Petra Völkerer, Leiterin des Brüsseler Büros der Arbeiterkammer
Vier Eckpunkte, aber noch nichts Konkretes
Die Auszahlung des Geldes erfolgt, wenn alle vereinbarten Zielvorgaben erfüllt wurden. Laut Regierung zeichnen sich einige Eckpunkte ab, die unter den Schlagworten Nachhaltigkeit, Digitalisierung, wissensbasierter Aufbau und gerechter Aufbau firmieren. Es ist die Rede vom Ausbau des öffentlichen Verkehrs, vom Breitbandausbau, von der Ganztagesbetreuung und vom Arbeitsmarkt. Konkreter wird es nicht.
Auch wenn andere Länder deutlich mehr aus dem EU-Topf erhalten als Österreich, so sind doch 3,4 Milliarden Euro nicht nichts.

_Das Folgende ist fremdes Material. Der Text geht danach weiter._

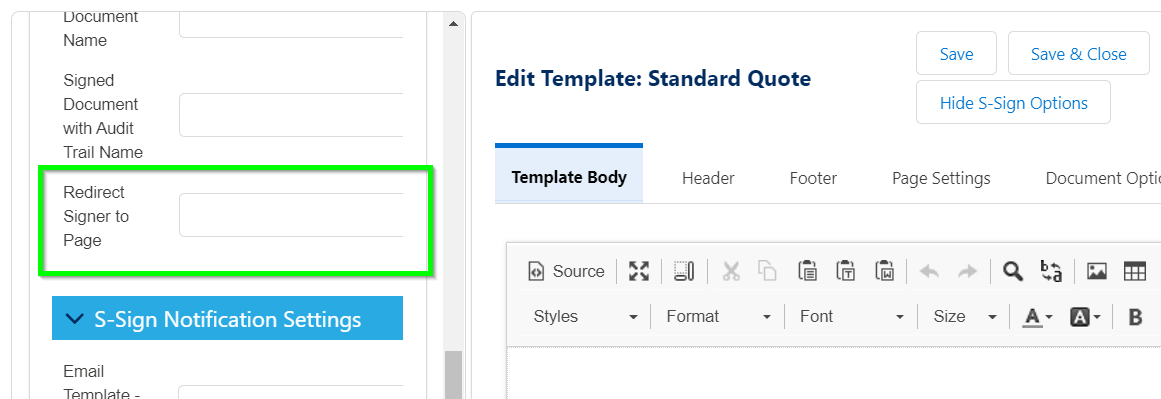Viewport: 1161px width, 399px height.
Task: Open the Format dropdown
Action: tap(718, 317)
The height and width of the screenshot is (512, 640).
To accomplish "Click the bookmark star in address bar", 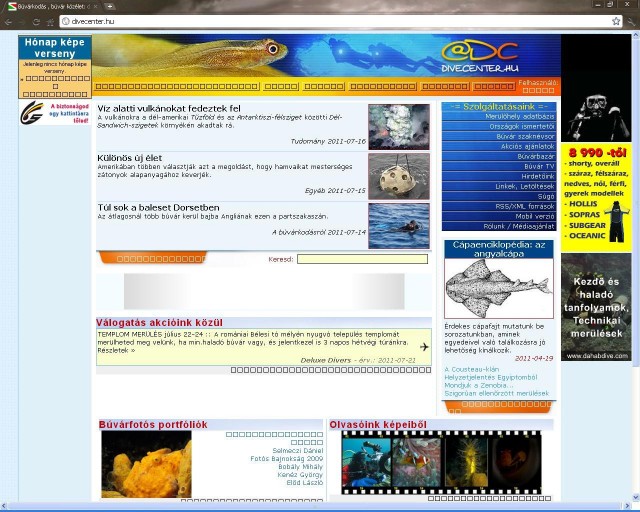I will tap(616, 21).
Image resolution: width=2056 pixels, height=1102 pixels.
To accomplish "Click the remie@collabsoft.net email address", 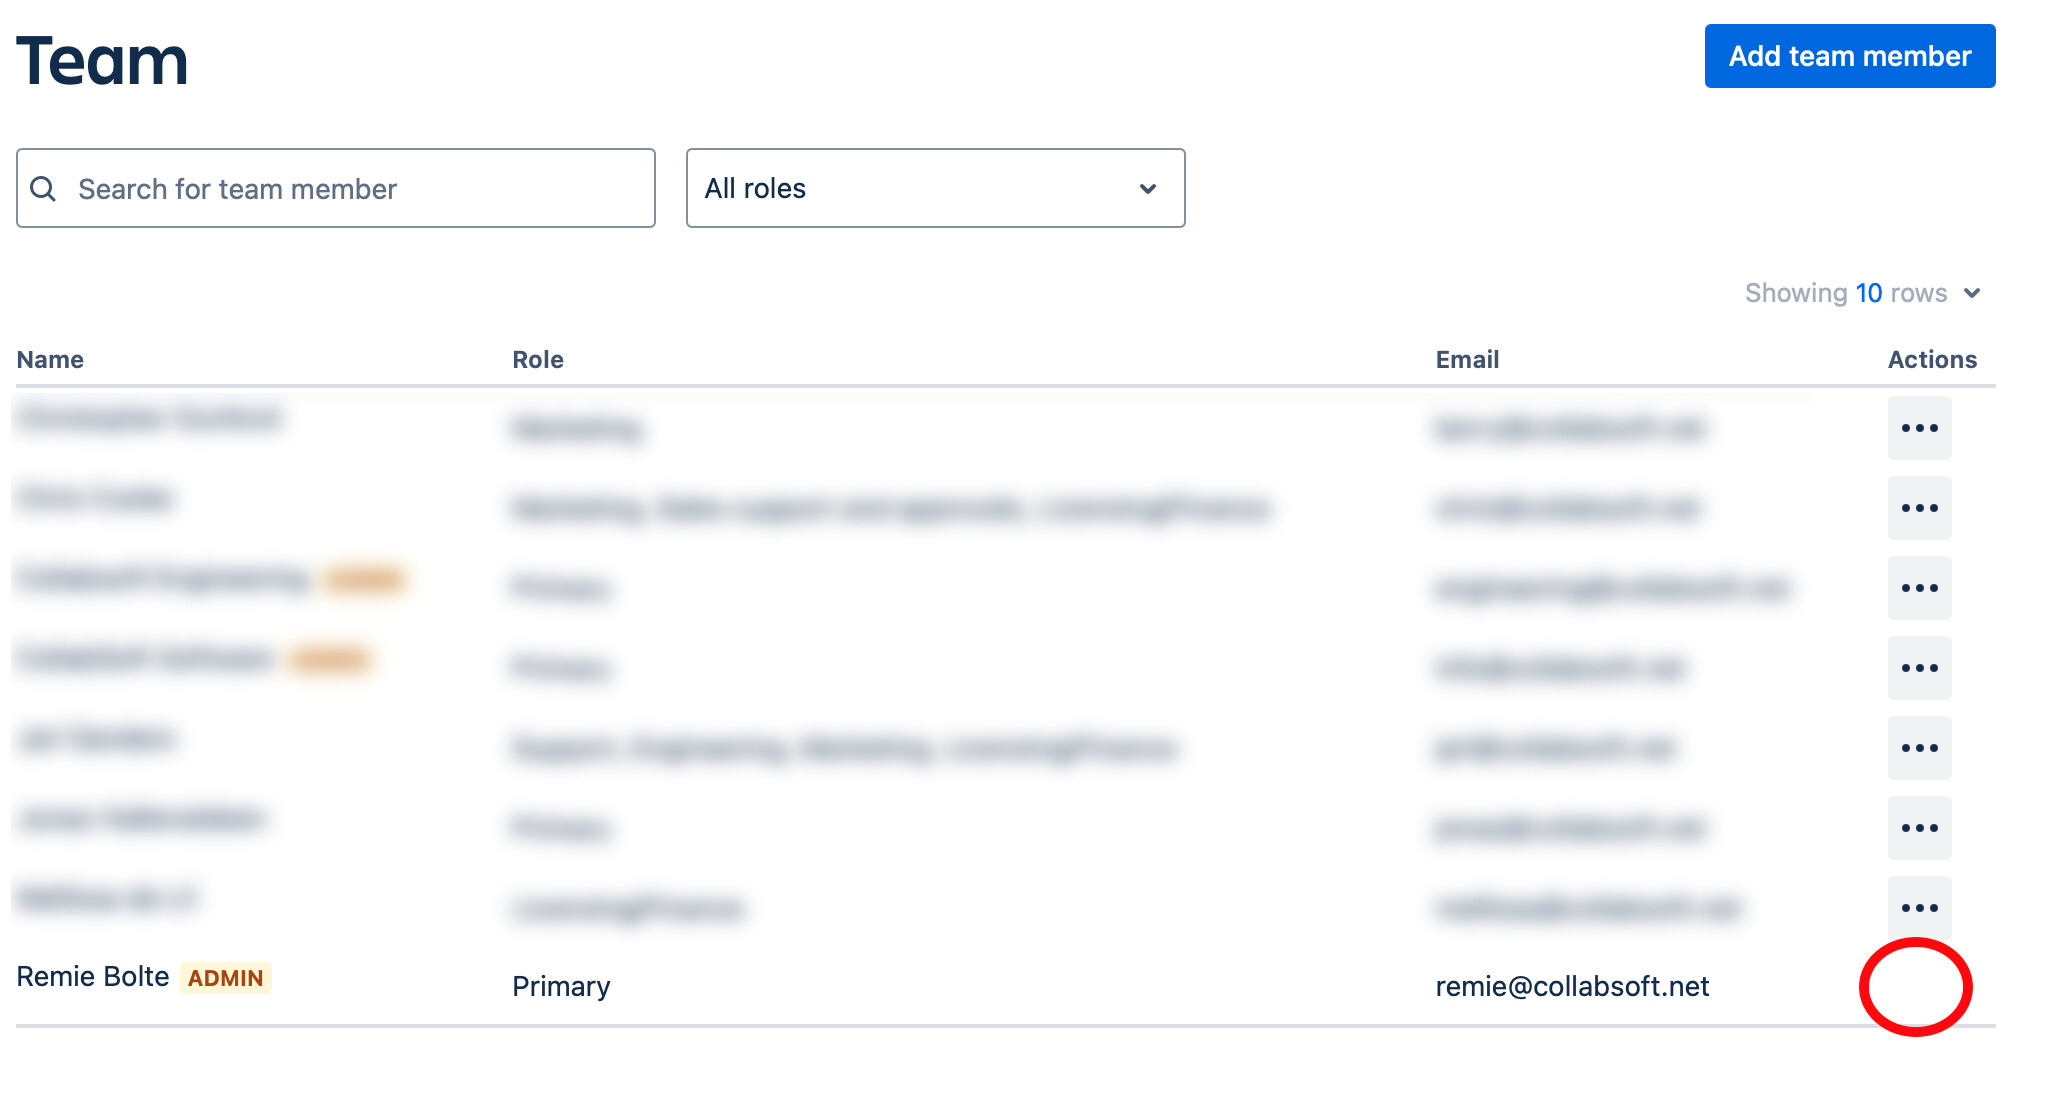I will pos(1572,987).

Vor allem, wenn man sie geschenkt bekommt. Bei der Bewältigung der Corona-Krise wird in den kommenden Monaten und Jahren jeder Cent benötigt. Umso erstaunlicher ist es, dass sich die Regierung dermaßen Zeit lässt und nicht längst einen großen, für alle zugänglichen und einsehbaren Ideenfindungsprozess ins Leben gerufen hat. Man bekommt den Eindruck, dass sich Österreich nur mäßig für das Geld engagiert - ein Milliardengeschenk sollte doch mehr Einsatz wert sein.